They sat down on the bank of the ditch and waited. Then they stepped across the bottom of the ditch, a couple of meters wide, and sat down on the other side. After a while the girls came. Helli was reluctant.

“Hi,” said Helli, and jumped on to the road.

“Nice weather,” said Valde.

“How are things?” Ville asked.

Right away the four of them started walking along the road, Valde bringing up the rear. Helli was wearing a cretonne dress with small flowers, and she carried a windbreaker. Where the road was damp the heels of her rubber boots left their prints. Her hair was blond, uncurled, fixed somehow behind the ears. She had a kerchief on her head, tied up at the back. Her walk was a bit pigeon-toed. On her lower lip you could see the faint scar from the pig bite, which seemed to make her prettier.

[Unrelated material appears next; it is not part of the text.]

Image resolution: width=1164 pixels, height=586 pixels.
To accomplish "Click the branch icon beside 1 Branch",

As they were walking, the field ended and the road led into the forest.

“You should put on some mosquito oil too,” Anja said to Helli.

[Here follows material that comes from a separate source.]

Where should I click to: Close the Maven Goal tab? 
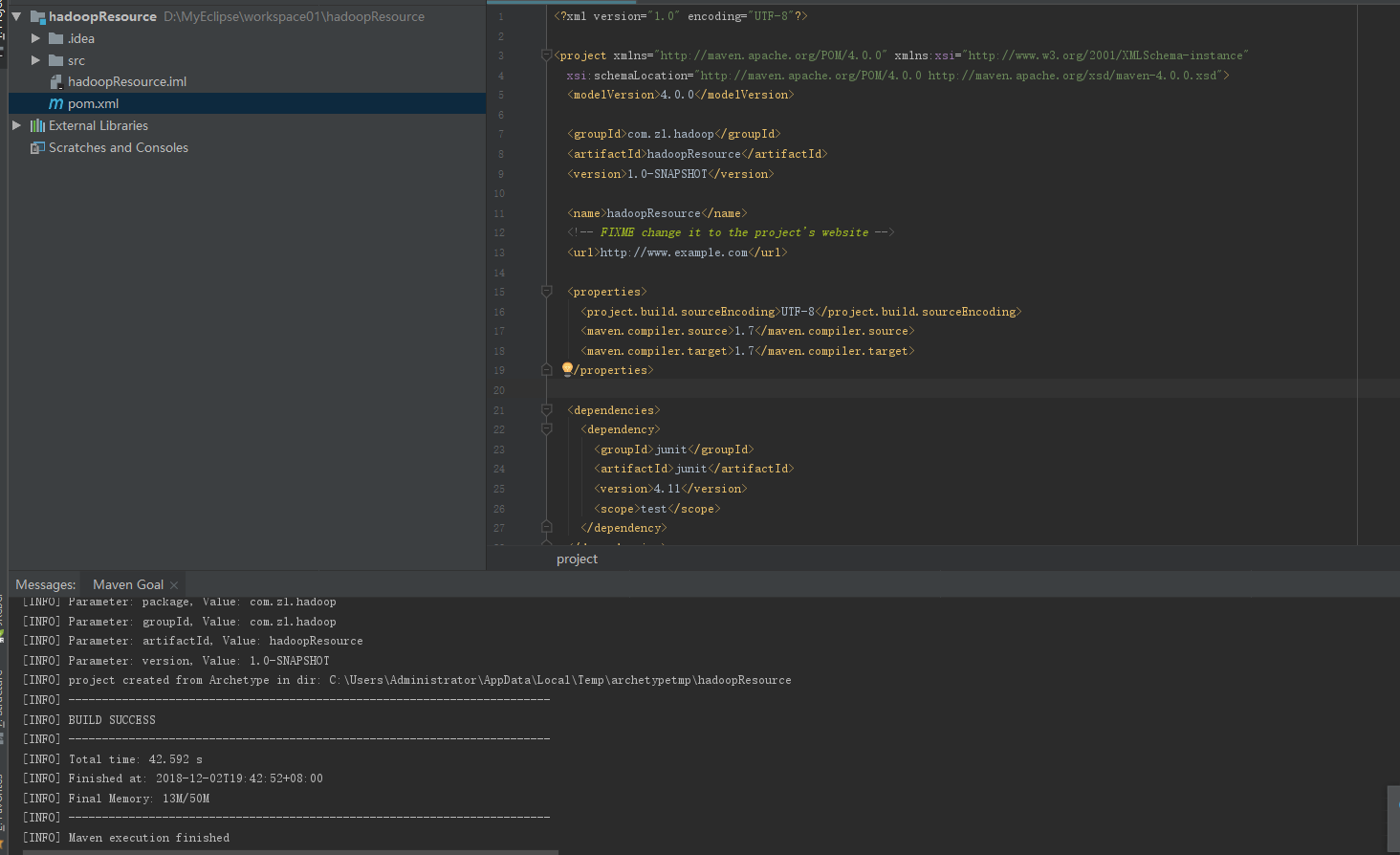click(174, 585)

Valde poured a brown speck into Helli’s palm, and she smeared it on herself. The others put on some more too.

“Put it on your legs as well,” Anja told Helli.

Before long they reached the swamp. There the road consisted of dried-up mud. The wind was blowing from the left and the swamp stretched on and on in that direction, as it did to the right. The girls walked ahead, side by side. Yalde was looking at Helli, at her hair and skirt. Helli’s eyes were looking at Anja and the swamp, but not for very long at either one. Valde tried to think of how everything was going to happen.

“Has Helli ever gone fishing?” asked Valde.

“Is Helli quick at mi-ilking?” asked Ville.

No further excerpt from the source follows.